The board of directors of the Company has today, in consultation with Pareto Securities AS and SpareBank 1 Markets AS (acting as "Managers" in the Rights Issue), determined the proposed subscription price for the new shares to be offered in the Rights Issue (the "Offer Shares"), and thus also determined the maximum number of Offer Shares to be issued and the corresponding maximum amount of the share capital increase. The proposed subscription price per Offer Share is set to NOK 0.3334, which equals the theoretical ex rights price for the Company’s shares ("TERP") based on the volume-weighted average price (VWAP) of the Company's shares on Euronext Growth Oslo over the last three trading days (including the trading day which ended at 16:30 CEST today, 30 April 2025), less a discount of 35% and rounded down to 4 decimal places.

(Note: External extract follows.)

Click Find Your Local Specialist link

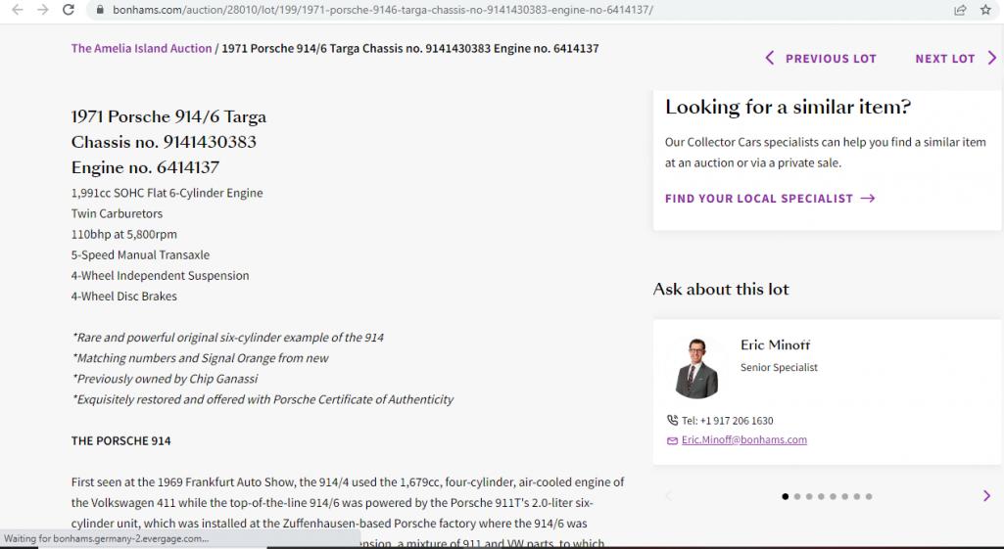(x=770, y=199)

For more information, please contact:
CEO, Ola-Stene Johansen, email osj@lokotech.no
Chairman of the Board, Yngve B. Johansen, email ybj@lokotech.no
This information is subject to the disclosure requirements pursuant to the Continuing Obligations and the disclosure requirements pursuant to section 5-12 of the Norwegian Securities Trading Act.
IMPORTANT NOTICE These materials are not and do not form a part of any offer of securities for sale, or a solicitation of an offer to purchase, any securities of the Company in the United States or any other jurisdiction. Copies of these materials are not being made and may not be distributed or sent into any jurisdiction in which such distribution would be unlawful or would require registration or other measures.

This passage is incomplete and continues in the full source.